Hello, pest control? Yes, I have these noisy little critters. They got into the snacks, made a mess of the place and keep calling me mom.
Me: I’ve joined a 12-step program.
Friend: That’s great. What are you trying to get off of?
Me: The treadmill very quickly
“I’m a night owl”
all owls are night owls. you are a regular owl.
If you keep laughing then you’ll always have the last laugh.
taking myself on a date tomorrow I really hope I put out
you’re born holding the world record for “newest baby” but the very first thing you do is lose that record to a newer baby. welcome to life.

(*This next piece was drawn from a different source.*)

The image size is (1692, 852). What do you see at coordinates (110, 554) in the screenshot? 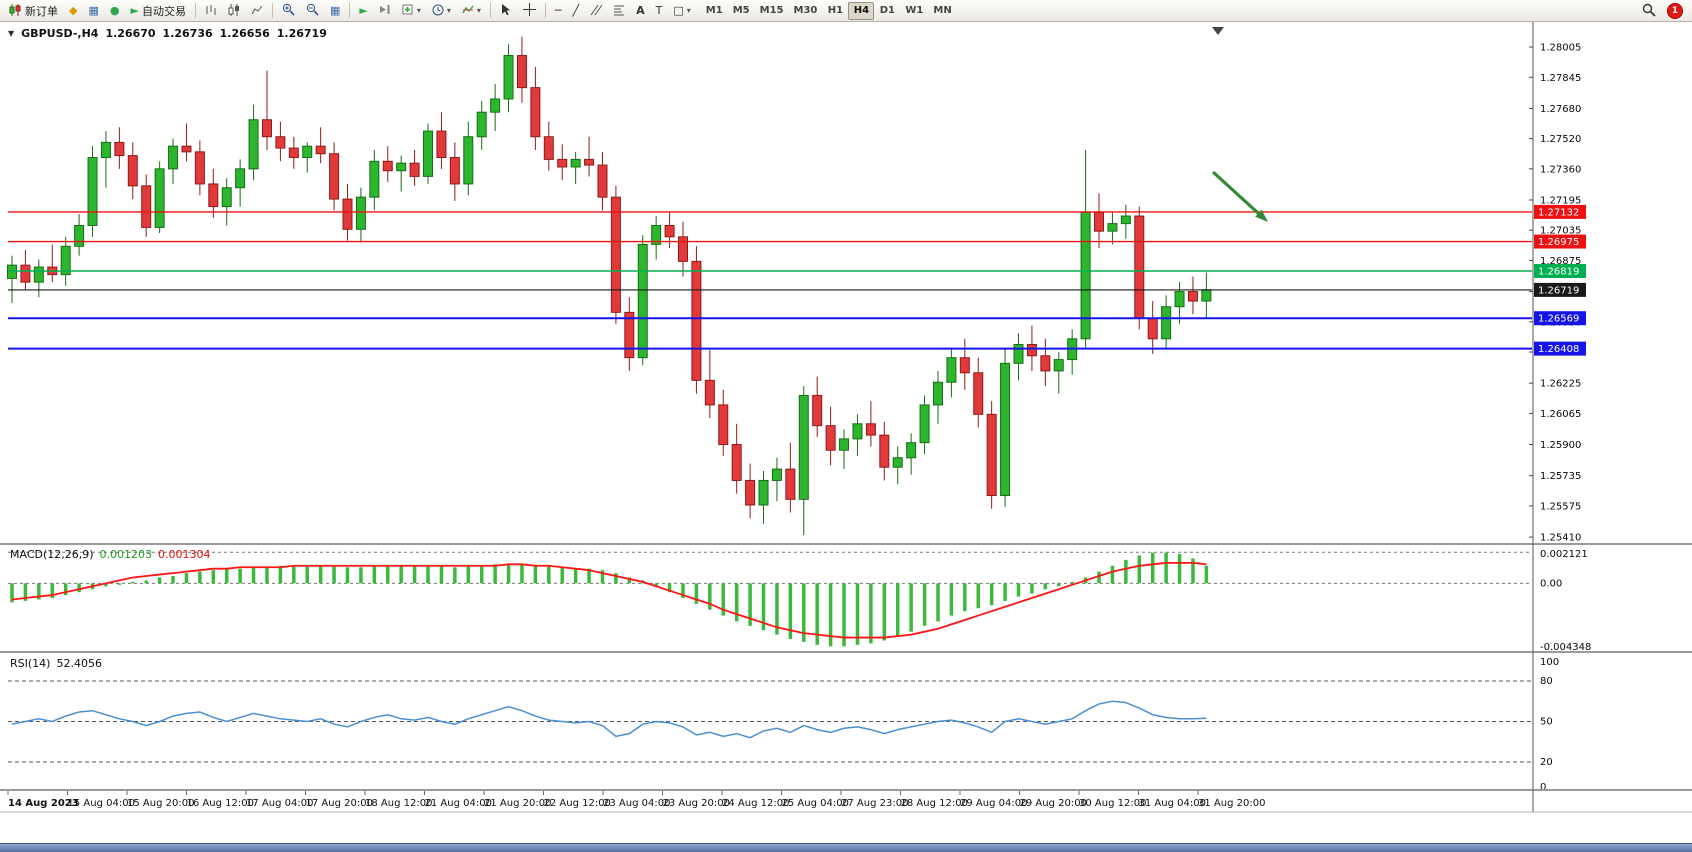
I see `macd-indicator-label: MACD(12,26,9) 0.001203 0.001304` at bounding box center [110, 554].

Welcome to Psychic Abilities 101.
Today’s class was just rescheduled for tomorrow. If you’re here now, you failed.
I’m not proud
Quit doubting my abilities, I can drive with one hand and crash the car with the other…
[rap battle]
[my opponent attempts to drop the mic, but I stealthily tied it to his finger so it just comes back up like a yo-yo]
Apple is releasing new product information today.

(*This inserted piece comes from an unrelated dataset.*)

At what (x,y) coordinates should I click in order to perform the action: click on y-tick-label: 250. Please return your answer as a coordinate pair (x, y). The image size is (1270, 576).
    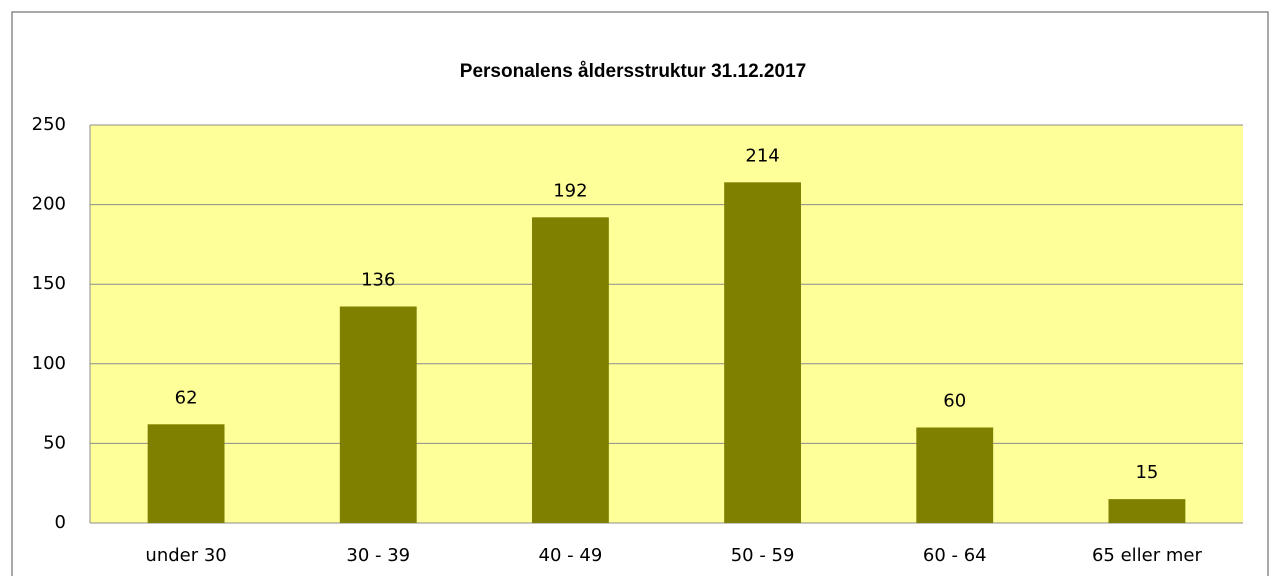
    Looking at the image, I should click on (49, 124).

That explains why yesterday my husband said that his watch isn’t staying charged anymore.
$120 for a tire rotation? trust me they rotate. buddy how do you think i got here
Them: Awwww, congrats! Are you about 6 months along?
Me: Nah, just ate a burrito supreme.
Them: I THINK IT’S TWINS!!!
If I had a nickel for every time I had a nickel I would just continue getting nickels until I had all the nickels.

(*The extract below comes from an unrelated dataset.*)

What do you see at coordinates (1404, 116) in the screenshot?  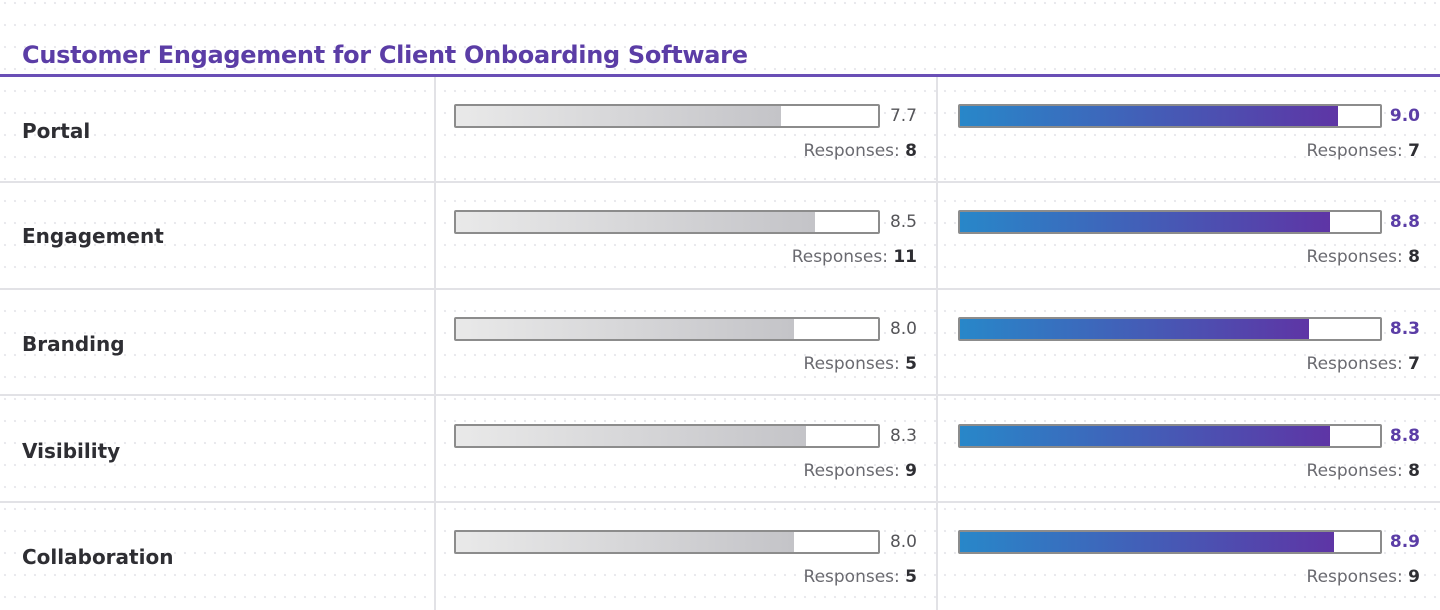 I see `data-label: 9.0` at bounding box center [1404, 116].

if anne hathaway doesnt say anne hatharrived every time she walks into a room she’s wasting a great opportunity
So many things changing daily.
For example, now DTF stands for Don’t Touch my Face.
“Fake news,” I whisper to myself, as the scale shows I gained another pound.
°pulls up to drive-thru°
[ME] ONE NUMBER 4 WITH A COKE
[FREIND] aren’t you on a diet
[ME] oh yeah..AND A BOOK ABOUT MANNERS FOR MY FRIEND
Looks at today’s news…. hears Benny Hill theme.
listening to jazz: do any of them know what the other ones are playing
Me: *confronts childhood bully* I’ve been waiting for this day
Bully: OH YEAH?
Me: *calls my mom & whispers* I’m in a little trouble here
Honestly, silica gel must be absolutely delicious considering how much effort they put into convincing us not to eat it.
I think people who “like” bloody Mary’s are lying
Cold vodka tomato soup? Let’s be serious
At camp today, there were animals for show and tell. When I picked-up, the counselors announced in front of my kids that they did so well holding them that we should get some and I just want to know what I did to make the counselors hate me
Kid: There’s a monster living in my closet
Monster: do you have any idea how expensive a studio apartment is in this neighborhood
My friend’s company gave harmonica keychains to the kids at the family holiday party because they apparently want their employees to hate being at home more than they hate being at work.